— Objectif 1 —
Recopiez tout le passage de l'extrait sur Demon's Crest qui va de "Mais pour le" jusqu'à "a été jeune.", en substituant "chimère" à "gargouille".

— Extrait du texte —

Extras : Musique - Manuel TXT - Manuel PDF
Demon's Crest est un bon jeu. Oui déjà démarrer comme ça à froid, ce n'est pas courant. Mais j'en avais assez de critiquer des merdes ou des hits, j'ai voulu viser au milieu. Et donc nous avons là un bon jeu. Pourquoi ? Où ? Comment ?



Eh bien d'abord, vu de loin : Demon's Crest est bon jeu mais pas un jeu sympa. Oui parce que Demon's Crest c'est avant tout une ambiance, et on ne peut pas dire que l'ambiance soit à la gaudriole dans le coin. Déjà, le héros est une gargouille, et ça, ça refroidit. Enfin vous peut-être ; curieusement moi je suis chaud comme la braise quand on me propose un démon qui crache du feu, ha ha, je m'esclaffe. D'autant que les gargouilles et moi c'est une histoire d'amour, une histoire qui a commencé avec mes longues promenades avec le paternel dans les églises et cathédrales gothiques de Bretagne et de Vendée, encore que ça n'a rien à voir, là il faudrait plutôt parler de mes heures passées sur Gargoyle's Quest, le grand-petit frère de notre jeu d'aujourd'hui, et des heures passées à jouer avec ma famille à Hero Quest, magnifique jeu de plateau dans lequel le monstre "gargouille" faisait office d'épouvantail. Je sais, c'est un peu décousu mais je suis sûr que vous me comprenez, ou alors faites un effort.



Mais pour le commun des mortels, une gargouille, ce n'est guère primesautier, voire sinistre, tout comme ce jeu donc. Demon's Crest est le troisième volet de la série des Gargoyle's Quest et ça se sent. Ce n'est clairement pas un jeu pour les ravioles. C'est un jeu pour les mâles, les vrais, obscurs et ténébreux, le genre de jeu qu'on balance à la gueule de la petite Lison, en disant "oui, Mario c'est pour les gamins, tu vois, moi je dois faire une partie de Demon's Crest, c'est sombre et terrible, tu comprends... " pour faire son kéké. On laisse alors la petite Lison partir à ses occupations, ses chatons et son indifférence, avec sa robe légère et ses seins déjà plus que naissant sous la fraîche rosée de l'adolescence rayonnante. Et on joue seul, se croyant superbe, terriblement mystérieux et beau. Oui, avant d'être un vieux con, le oldie a été jeune.



Une gargouille. Moi j'aime. Je suis différent, je sais, elles me le disent toutes... Oui, les héros avec des yeux en bille de loto, tout sourire, ou bien beaux et musclés comme David Hasselhof, j'en ai parfois ma claque. J'ai envie d'autre chose, d'un vent nouveau, de fraîcheur, bref, d'une bonne grosse gargouille hideuse, qui pue des pieds aux fayots de lézard aux fayots. Qui puent. Envie à laquelle Demon's Crest apporte une réponse plus que satisfaisante.

[Éléments d'un jeu de données]
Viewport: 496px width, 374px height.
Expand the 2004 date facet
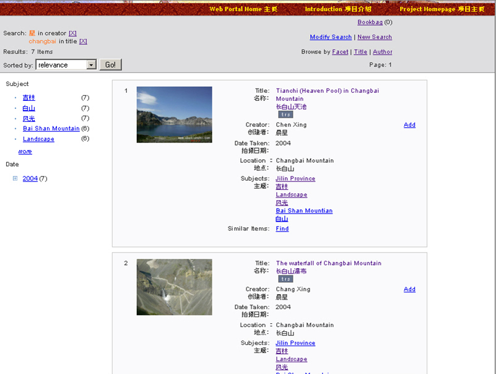(15, 179)
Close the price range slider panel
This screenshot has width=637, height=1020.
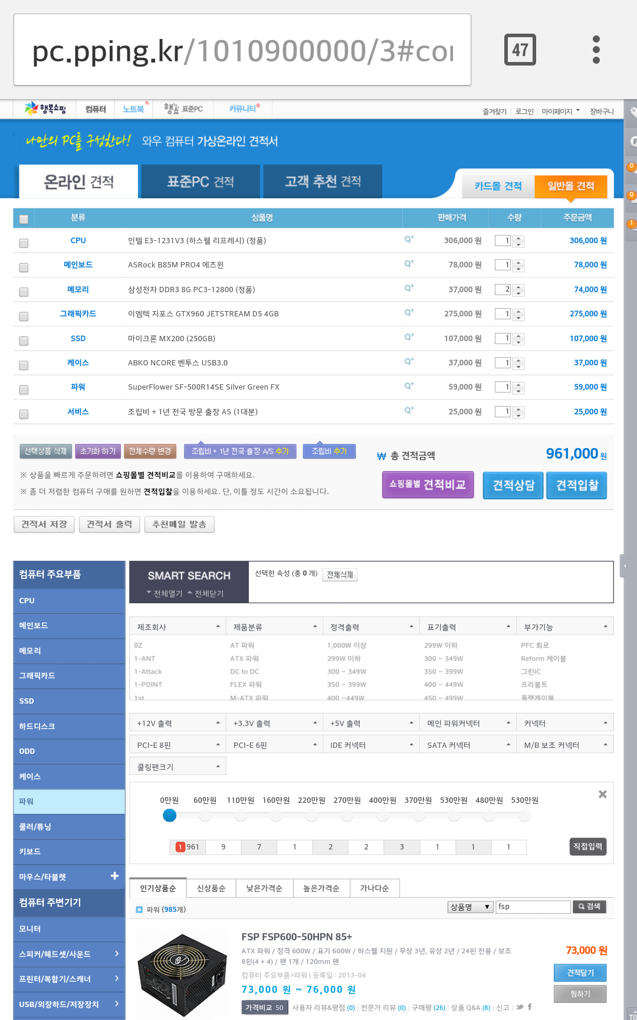(x=602, y=795)
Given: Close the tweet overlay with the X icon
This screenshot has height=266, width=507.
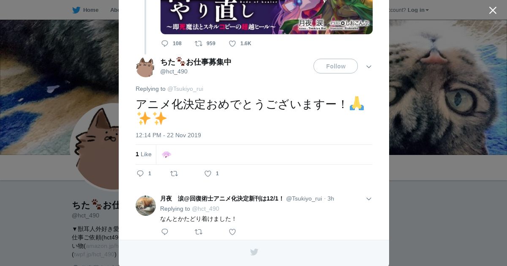Looking at the screenshot, I should (x=493, y=10).
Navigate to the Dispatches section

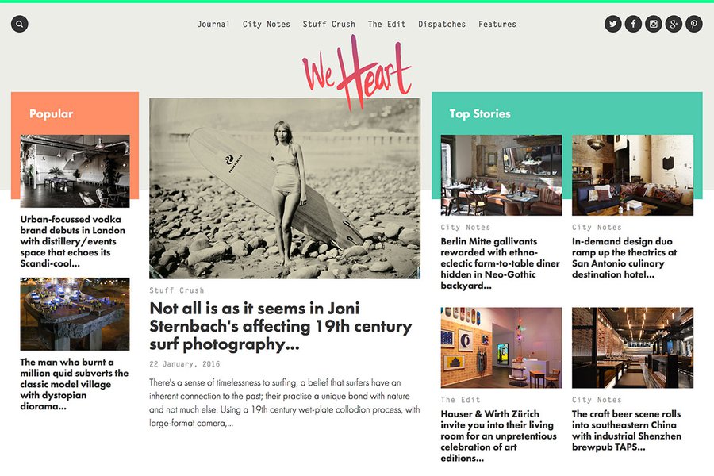tap(442, 24)
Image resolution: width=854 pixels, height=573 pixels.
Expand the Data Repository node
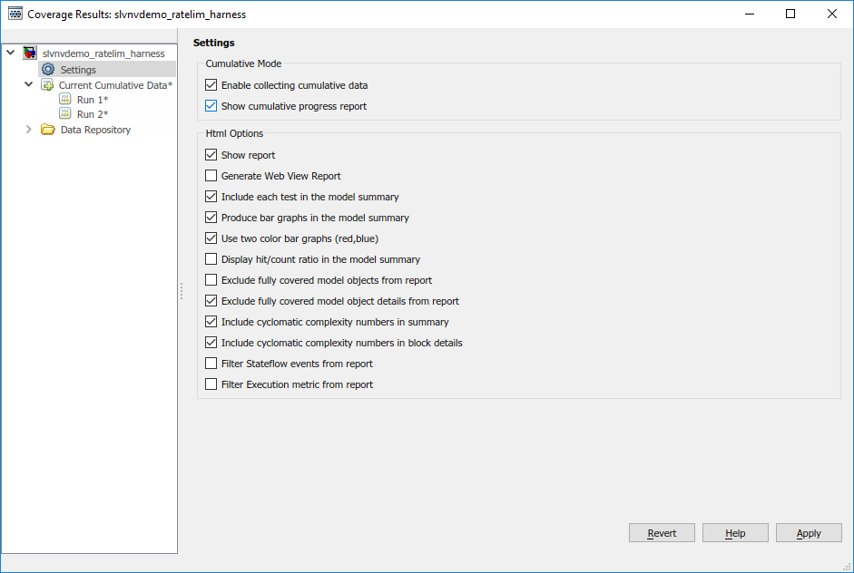(x=29, y=130)
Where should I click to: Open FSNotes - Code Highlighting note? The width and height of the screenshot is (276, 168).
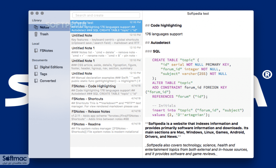click(106, 90)
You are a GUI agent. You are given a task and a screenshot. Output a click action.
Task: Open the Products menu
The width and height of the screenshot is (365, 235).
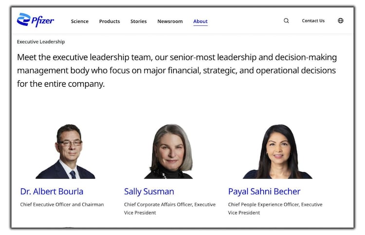(110, 21)
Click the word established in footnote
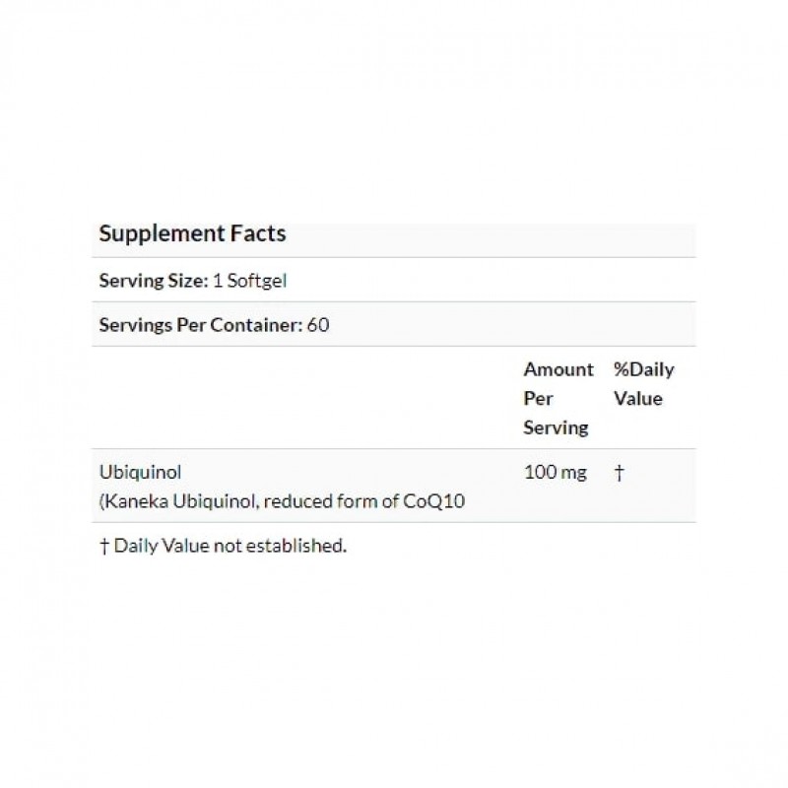The width and height of the screenshot is (788, 788). coord(303,546)
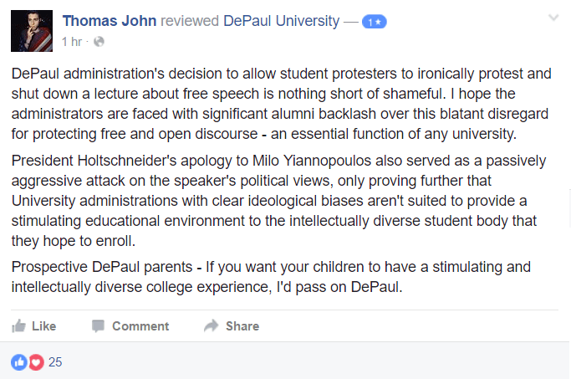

— Objectif 2 —
Relevez chaque ligne des entrées où figure la chaîne "This", en tenant compte de la casse.

— Réponse complète 1 —
Mais pour le commun des mortels, une chimère, ce n'est guère primesautier, voire sinistre, tout comme ce jeu donc. Demon's Crest est le troisième volet de la série des Gargoyle's Quest et ça se sent. Ce n'est clairement pas un jeu pour les ravioles. C'est un jeu pour les mâles, les vrais, obscurs et ténébreux, le genre de jeu qu'on balance à la gueule de la petite Lison, en disant "oui, Mario c'est pour les gamins, tu vois, moi je dois faire une partie de Demon's Crest, c'est sombre et terrible, tu comprends... " pour faire son kéké. On laisse alors la petite Lison partir à ses occupations, ses chatons et son indifférence, avec sa robe légère et ses seins déjà plus que naissant sous la fraîche rosée de l'adolescence rayonnante. Et on joue seul, se croyant superbe, terriblement mystérieux et beau. Oui, avant d'être un vieux con, le oldie a été jeune.

— Réponse complète 2 —
This screenshot has width=637, height=1020.
This screenshot has height=266, width=507.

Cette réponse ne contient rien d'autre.